More than a fortnight since I wrote up my diary. Still no money from Vine tho’ one or two letters have passed. We are writing no more, shall leave it in other hands now. He evidently does not mean to pay. Two nights a German plane has machine gunned near the Point again. Sat 22nd at dusk was the last time, am thankful we had “blacked out”. Father was on duty, as soon as the plane passed I ran out to see if the lookout was safe. A bullet went through Andrews’, Miss Gardiner’s house was hit too, the one the troops have. Colleen Pimperton age 11 came in with Jean after Sunday School yesterday. We asked if their house was hit (just near the Point) and she said “No but the next house let to soldiers was, a bullet went through the window and on to a chair or bed.” Then she added in a cool and blasé voice “no casualties, soldiers just going on guard” as if it was all in the day’s work and she was rather bored with it. We think the same plane was brought down a little later north of us.

Miss Norah Gardiner and her sister Fanny, daughters of Professor Gardiner, lived opposite Andrews’ coastguard house in Landseer Avenue. Norah ran a private school there and two other sisters, Kate and Victoria, taught elsewhere.

Colleen Pimperton was the daughter of Wilf (see 12th Jan 1941).



Ron has been home on 7 days leave, he is at Binbrook now.

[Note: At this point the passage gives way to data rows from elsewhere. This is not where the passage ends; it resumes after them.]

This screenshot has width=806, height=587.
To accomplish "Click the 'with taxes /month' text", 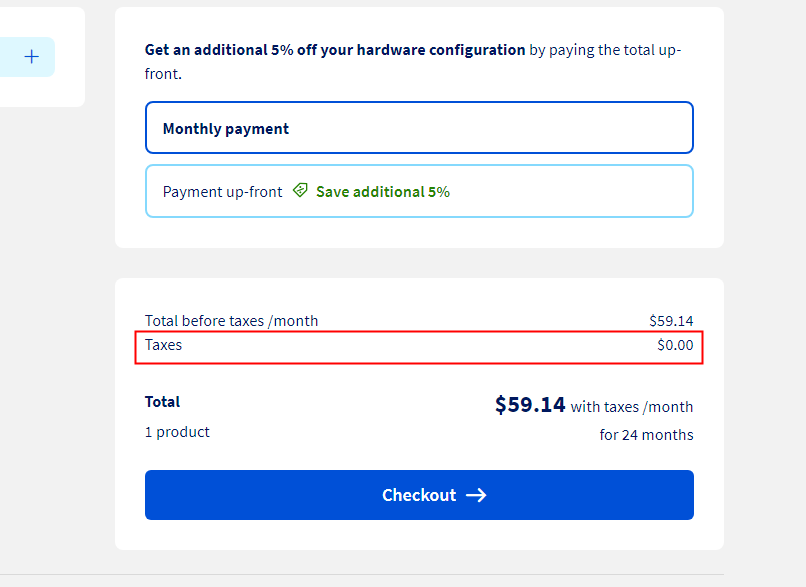I will [x=632, y=407].
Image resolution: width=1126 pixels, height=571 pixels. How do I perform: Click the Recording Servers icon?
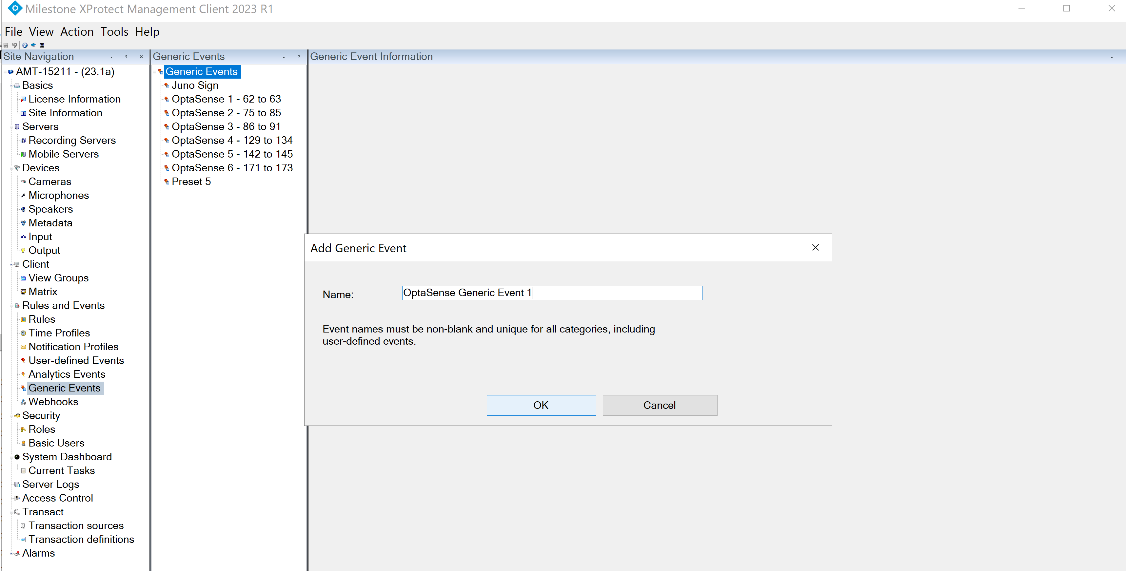22,141
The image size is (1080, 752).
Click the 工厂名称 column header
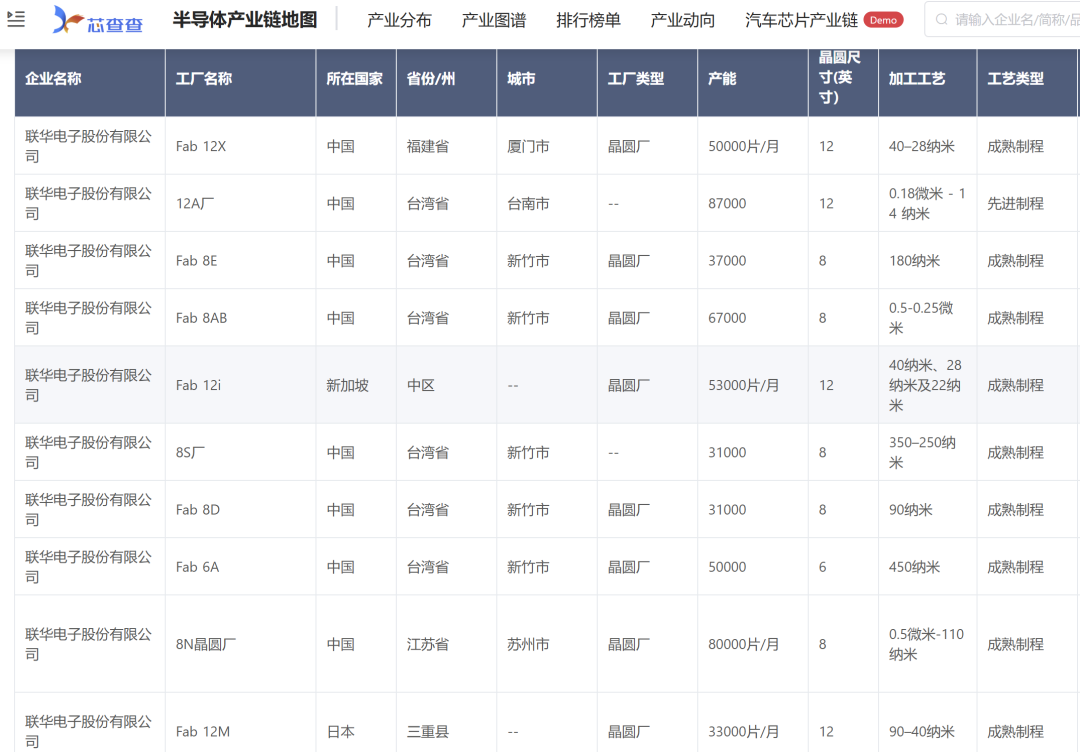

He passed his test and was highly delighted. He gets 28/6 a week now and attends to the instruments of two Wellington bombers now. We got his letter Wed 12th to say he was coming on Thursday. Just 4 months after going away. What a long 4 months and a short 7 days. Emmie came on Friday. Ron is very fit and well and has changed very little except that he is livelier and more self confident I think. He has lost much of his shyness. Lovely weather all the week. It was a fortunate week for him as Ralph, Malcolm and John Kirk were all on leave. John Smith too but he was staying with Peggy at Croft and came over on the day Ron went to Trusthorpe. He had tea and stayed a while hoping to see him but they missed the 5.30 bus back and J had to be back before lighting up time. John Smith and Malcolm are still shy. John is at present blowing up orchards at Wisbech. He tells various yarns but vowed this was true. Near his camp is a “dummy ‘drome”. This is quite feasible but he declares that a Ger. bomber flew over it and dropped wooden bombs then flew off and bombed the real ‘drome with live ones! And they say Gers. have no sense of humour. He is hoping to get in the R.A.F. He is a great hefty chap 5ft 11” now.

Malcolm Robinson as well as Ralph Faulkner (see 16th Dec 1940) and John Kirk (see 11th Dec 1940) were friends of Ron, about his age.

John Smith was a village friend of Ron. Peggy was John’s sister in Croft, a nearby village. They were the elder siblings of the twin girls who lived with their mother (see 26th Jan 1941).

Ron would have been visiting ‘Crossing Farm’ at Trusthorpe to see his mother’s cousin, whom he knew as ‘Aunt Amy’, and family (see 9th Dec 1940).